Lecture 16-19: Interventional Studies

Question 1

Name the more important factors of the research evidence pyramid.

Star the ones that are considered true studies

Answer 1

• Meta Analyses
• Systematic Reviews
• Pragmatic Studies* and Interventional Studies *
• Cohort*
• Case Control*
• Cross Sectional*
• Ecological*
• A few more, and the last two Not conducted on humans
• Animal Research
• In vitro Research

Question 2

Describe the elements of an Interventional Study

Answer 2

• Interventional study designs considered “experimental”
• Investigator-selects interventions (exposure)
• There IS researcher-forced group allocation!!!
• Randomization processes commonly utilized to accomplish this step

Question 3

Describe the elements of an observational study

Answer 3

Observational study designs considered “natural”

• Researchers “observe” subject-elements occurring naturally or selected by individual (naturally or freely)
• Useful for unethical study designs using forced interventions
• Most observational study designs are not able to prove CAUSATION
• There is NO researcher-enforced group allocation!!!

Question 4

What are keywords used to indicate a clinical study?

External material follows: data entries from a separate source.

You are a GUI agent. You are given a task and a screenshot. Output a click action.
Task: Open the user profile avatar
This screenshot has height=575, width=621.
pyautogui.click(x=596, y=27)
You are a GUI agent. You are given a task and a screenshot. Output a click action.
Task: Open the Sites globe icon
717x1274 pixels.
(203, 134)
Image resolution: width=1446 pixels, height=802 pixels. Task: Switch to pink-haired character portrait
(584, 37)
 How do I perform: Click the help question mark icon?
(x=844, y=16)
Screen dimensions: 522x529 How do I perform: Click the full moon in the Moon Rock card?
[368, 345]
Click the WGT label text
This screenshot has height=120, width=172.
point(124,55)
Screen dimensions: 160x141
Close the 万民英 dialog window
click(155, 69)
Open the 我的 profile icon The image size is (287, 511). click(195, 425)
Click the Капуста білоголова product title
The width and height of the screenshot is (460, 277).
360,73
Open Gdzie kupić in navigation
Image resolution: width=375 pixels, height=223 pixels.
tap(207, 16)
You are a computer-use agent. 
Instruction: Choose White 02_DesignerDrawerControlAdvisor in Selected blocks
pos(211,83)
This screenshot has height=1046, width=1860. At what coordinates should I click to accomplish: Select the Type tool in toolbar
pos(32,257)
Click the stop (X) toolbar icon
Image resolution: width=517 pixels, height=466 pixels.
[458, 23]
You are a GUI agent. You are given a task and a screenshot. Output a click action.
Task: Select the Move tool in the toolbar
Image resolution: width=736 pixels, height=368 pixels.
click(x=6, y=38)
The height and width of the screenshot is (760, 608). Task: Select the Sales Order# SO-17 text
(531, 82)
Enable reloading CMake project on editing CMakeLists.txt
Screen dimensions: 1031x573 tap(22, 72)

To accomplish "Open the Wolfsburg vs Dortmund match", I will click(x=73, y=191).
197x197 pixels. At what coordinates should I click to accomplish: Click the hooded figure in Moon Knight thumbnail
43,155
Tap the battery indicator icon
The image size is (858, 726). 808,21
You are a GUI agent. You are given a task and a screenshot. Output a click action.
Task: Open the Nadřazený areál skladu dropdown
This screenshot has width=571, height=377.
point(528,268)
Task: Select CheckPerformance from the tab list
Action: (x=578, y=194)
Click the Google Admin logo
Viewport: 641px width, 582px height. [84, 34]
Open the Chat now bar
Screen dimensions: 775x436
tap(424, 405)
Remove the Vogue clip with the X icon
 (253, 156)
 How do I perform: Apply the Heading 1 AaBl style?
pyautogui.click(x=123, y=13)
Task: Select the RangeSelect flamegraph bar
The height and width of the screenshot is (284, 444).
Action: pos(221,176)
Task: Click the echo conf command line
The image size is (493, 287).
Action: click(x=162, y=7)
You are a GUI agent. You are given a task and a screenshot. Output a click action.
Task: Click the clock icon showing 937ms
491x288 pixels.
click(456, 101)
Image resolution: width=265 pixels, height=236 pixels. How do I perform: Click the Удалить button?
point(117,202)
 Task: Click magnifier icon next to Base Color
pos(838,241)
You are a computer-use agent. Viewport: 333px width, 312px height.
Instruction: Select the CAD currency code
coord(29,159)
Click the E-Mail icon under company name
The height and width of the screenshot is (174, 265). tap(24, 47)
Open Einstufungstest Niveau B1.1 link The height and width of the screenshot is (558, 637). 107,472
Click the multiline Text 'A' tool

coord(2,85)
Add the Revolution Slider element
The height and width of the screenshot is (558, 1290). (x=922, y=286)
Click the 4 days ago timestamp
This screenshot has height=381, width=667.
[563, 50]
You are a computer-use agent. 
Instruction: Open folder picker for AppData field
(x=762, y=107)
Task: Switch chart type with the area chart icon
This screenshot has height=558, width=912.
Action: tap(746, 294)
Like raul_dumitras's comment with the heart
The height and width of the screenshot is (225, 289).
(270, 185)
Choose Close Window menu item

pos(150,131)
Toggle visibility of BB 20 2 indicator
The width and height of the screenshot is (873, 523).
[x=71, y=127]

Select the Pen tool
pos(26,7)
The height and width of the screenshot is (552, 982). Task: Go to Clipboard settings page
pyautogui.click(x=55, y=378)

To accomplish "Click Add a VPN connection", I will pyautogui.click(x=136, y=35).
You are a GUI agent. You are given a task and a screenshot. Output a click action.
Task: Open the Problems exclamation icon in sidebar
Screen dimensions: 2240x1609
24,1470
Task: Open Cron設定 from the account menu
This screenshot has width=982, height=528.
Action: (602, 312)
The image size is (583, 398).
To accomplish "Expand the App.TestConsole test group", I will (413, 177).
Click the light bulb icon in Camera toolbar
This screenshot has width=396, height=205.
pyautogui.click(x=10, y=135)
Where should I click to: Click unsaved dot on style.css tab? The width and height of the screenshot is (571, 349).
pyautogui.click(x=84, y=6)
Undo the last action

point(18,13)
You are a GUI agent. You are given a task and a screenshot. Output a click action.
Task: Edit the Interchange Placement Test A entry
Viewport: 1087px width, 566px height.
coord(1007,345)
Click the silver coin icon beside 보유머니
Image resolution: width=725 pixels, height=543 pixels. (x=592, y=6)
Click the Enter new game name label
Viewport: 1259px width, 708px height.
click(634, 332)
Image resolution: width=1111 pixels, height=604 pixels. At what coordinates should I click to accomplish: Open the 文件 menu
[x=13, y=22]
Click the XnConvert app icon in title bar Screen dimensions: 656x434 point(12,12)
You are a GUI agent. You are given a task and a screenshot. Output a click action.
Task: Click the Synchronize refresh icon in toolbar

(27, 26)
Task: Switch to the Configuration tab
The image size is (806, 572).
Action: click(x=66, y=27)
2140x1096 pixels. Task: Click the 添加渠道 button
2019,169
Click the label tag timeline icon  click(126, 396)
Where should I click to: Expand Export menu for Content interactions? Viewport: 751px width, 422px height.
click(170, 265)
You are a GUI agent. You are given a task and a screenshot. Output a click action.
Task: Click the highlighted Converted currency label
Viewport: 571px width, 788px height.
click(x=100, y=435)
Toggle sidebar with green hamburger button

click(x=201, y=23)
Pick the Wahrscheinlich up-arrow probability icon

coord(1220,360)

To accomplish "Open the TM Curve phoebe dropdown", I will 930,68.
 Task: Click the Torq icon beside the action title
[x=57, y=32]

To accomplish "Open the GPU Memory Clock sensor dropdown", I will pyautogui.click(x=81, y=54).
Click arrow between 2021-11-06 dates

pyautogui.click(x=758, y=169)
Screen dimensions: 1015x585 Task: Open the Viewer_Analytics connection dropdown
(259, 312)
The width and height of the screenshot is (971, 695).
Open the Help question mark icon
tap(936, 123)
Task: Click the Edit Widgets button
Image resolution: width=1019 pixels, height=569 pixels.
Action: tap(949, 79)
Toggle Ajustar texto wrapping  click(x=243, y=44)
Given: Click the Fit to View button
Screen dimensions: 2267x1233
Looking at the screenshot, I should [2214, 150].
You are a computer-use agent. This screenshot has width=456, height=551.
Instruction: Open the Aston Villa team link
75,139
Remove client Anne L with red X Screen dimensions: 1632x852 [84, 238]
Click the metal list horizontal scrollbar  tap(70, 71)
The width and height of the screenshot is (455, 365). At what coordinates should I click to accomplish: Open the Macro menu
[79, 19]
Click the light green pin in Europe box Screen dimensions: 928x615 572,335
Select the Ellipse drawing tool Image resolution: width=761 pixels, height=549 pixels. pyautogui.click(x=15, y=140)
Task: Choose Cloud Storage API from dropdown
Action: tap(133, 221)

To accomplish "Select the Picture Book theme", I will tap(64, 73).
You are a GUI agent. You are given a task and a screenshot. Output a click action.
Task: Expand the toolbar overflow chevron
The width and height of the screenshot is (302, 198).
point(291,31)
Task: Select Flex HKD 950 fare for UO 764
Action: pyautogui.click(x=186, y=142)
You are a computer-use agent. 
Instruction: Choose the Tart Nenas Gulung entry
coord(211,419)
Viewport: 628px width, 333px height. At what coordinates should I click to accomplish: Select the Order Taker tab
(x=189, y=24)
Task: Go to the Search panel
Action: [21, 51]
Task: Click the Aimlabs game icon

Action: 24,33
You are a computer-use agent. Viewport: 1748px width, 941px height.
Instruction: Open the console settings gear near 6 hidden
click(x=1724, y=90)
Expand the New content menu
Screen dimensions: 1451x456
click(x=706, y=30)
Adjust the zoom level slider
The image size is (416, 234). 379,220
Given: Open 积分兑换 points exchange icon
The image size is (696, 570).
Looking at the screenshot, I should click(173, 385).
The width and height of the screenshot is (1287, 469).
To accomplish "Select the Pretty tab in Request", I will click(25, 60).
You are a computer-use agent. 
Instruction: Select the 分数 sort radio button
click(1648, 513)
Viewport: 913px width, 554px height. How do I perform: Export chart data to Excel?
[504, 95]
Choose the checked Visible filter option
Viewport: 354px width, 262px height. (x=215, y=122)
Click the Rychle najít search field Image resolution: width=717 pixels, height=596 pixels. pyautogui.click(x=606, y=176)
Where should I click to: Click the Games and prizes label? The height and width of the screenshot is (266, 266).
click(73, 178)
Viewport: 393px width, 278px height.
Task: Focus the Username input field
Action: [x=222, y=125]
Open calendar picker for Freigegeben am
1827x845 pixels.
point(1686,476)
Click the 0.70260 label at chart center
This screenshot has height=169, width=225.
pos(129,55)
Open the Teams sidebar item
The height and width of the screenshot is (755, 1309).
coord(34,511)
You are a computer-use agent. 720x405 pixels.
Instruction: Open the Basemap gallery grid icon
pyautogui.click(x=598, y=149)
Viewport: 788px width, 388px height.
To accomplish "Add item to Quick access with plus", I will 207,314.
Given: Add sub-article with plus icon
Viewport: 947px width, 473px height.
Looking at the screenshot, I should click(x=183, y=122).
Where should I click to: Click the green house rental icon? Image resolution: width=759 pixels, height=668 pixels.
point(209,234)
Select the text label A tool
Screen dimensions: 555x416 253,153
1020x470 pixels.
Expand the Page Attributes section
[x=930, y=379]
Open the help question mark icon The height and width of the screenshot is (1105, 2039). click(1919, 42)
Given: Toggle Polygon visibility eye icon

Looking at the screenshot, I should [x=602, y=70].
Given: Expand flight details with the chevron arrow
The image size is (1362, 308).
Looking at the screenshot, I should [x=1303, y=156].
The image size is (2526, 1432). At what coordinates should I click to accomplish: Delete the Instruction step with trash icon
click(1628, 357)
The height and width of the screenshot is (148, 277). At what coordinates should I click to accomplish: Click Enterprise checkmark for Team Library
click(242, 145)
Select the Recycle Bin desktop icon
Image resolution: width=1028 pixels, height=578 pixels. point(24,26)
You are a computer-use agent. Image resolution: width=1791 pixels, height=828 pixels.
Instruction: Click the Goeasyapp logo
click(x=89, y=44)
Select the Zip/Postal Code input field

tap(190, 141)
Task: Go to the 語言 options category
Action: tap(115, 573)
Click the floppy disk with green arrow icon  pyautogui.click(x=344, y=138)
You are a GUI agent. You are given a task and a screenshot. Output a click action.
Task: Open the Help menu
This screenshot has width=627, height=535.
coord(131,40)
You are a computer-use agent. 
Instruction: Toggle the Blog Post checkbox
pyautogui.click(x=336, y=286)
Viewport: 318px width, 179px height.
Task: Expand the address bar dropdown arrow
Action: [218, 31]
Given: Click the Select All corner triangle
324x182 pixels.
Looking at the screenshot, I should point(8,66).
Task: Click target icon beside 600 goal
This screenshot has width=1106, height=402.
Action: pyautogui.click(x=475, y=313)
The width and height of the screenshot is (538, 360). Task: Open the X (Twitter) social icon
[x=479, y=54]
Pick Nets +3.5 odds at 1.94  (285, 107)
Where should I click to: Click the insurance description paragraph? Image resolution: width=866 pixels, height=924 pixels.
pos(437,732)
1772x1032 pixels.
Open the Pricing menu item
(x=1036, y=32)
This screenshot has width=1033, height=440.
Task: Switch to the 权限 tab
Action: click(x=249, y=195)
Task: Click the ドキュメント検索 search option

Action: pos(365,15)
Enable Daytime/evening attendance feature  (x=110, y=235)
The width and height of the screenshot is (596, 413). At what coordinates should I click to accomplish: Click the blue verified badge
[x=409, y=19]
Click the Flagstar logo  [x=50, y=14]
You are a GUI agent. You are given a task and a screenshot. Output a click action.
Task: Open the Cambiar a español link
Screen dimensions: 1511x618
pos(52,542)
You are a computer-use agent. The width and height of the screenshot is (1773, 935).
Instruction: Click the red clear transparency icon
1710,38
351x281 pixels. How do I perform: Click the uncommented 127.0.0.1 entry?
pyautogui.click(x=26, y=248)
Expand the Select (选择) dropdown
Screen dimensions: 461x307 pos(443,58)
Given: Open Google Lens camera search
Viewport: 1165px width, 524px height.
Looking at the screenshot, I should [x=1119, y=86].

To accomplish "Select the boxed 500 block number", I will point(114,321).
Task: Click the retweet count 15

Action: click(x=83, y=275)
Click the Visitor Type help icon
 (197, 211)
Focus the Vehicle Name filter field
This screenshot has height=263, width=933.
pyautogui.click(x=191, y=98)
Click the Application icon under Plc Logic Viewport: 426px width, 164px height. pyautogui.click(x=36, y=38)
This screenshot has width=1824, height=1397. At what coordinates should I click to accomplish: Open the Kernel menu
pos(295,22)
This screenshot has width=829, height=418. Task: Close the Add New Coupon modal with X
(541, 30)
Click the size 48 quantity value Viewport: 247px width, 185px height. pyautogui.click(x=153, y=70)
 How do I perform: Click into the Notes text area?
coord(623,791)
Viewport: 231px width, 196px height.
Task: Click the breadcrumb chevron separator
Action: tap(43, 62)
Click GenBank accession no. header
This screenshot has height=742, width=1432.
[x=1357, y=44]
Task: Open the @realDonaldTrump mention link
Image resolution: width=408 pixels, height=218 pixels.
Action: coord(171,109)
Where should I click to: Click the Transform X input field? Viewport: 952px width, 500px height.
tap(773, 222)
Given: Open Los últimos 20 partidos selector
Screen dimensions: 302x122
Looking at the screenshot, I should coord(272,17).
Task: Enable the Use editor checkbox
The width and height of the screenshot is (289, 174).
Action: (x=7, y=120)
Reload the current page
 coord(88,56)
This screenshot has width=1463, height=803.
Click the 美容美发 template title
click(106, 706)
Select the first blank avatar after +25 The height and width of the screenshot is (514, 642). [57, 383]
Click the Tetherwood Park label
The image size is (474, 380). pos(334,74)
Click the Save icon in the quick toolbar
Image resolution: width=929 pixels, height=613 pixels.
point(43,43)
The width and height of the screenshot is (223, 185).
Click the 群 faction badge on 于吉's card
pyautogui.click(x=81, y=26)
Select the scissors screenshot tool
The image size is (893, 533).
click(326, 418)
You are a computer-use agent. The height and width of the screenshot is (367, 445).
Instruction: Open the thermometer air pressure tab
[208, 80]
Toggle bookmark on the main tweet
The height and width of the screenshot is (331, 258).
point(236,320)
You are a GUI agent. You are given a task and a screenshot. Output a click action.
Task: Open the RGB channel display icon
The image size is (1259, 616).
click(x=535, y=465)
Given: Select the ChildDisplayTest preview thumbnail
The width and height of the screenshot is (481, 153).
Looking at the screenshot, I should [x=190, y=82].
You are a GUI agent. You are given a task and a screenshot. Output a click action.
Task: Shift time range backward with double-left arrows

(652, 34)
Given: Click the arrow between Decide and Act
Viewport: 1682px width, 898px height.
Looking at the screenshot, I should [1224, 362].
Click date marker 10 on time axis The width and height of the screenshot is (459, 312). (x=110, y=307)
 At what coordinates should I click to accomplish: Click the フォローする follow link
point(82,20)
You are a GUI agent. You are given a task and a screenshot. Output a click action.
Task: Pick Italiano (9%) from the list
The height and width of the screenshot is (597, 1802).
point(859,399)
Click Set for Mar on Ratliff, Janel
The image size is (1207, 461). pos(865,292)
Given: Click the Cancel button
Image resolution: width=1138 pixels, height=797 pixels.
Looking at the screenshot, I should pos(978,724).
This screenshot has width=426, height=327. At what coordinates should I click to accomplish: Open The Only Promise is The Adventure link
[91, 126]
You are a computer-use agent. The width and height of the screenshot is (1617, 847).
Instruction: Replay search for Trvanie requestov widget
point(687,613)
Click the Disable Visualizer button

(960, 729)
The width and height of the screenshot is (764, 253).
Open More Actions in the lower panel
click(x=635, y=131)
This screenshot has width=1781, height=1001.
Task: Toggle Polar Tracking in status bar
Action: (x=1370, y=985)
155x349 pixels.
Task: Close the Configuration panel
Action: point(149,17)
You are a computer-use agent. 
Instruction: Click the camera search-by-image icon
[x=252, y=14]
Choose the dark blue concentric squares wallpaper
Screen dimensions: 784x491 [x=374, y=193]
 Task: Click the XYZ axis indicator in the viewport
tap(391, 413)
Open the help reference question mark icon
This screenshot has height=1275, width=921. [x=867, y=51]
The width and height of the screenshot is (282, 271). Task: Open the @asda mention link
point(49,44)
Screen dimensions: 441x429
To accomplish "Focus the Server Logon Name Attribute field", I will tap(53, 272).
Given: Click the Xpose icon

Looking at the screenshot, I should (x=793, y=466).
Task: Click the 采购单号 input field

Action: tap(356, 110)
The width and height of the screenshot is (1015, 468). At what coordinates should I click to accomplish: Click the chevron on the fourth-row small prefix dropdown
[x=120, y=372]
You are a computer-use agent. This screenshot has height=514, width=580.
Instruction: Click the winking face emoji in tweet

How does it compare to observational

Answer 4

• Clinical Trial, Clinical Study, Experimental Study, Human Study, Investigational Study. It is NOT the only DESIGN for these terms for studies
• Key Difference (from Observational Studies):
• INVESTIGATOR selects “interventions” AND allocates study subjects to forced-intervention groups
• More “rigorous” in ability to show cause-and-effect
• Can demonstrate CAUSATION

Question 5

How does the study designs for increasing evidence differ between observational and interventional studies?

Answer 5

Interventional: Pre-Clinical (Phase 0), Phase I, Phase II, Phase III, Phase IV

Observational: Case Reports, Cross-Sectional, Ecological, Case Control, Cohort

Question 6

Describe the difference between Pre-Clinical and Phase 0

Answer 6

• Pre-Clinical (prior-to human investigation)
• ‘Bench’ or animal research
• Phase 0 (exploratory Investigational New Drug)
• Very small N (

Question 7

Describe Phase I of an Interventional Study

Answer 7

Phase 1 (Investigational New Drug)

• Small N (20-80), healthy volunteers (or diseased), possibly first-time-use in humans to assess dose escalation, safety, tolerance (pharmacokinetics)
• Short duration (e.g., usually just a few weeks)

Question 8

Describe Phase II of an interventional study

Answer 8

Phase 2 (Investigational New Drug; Indication/Population)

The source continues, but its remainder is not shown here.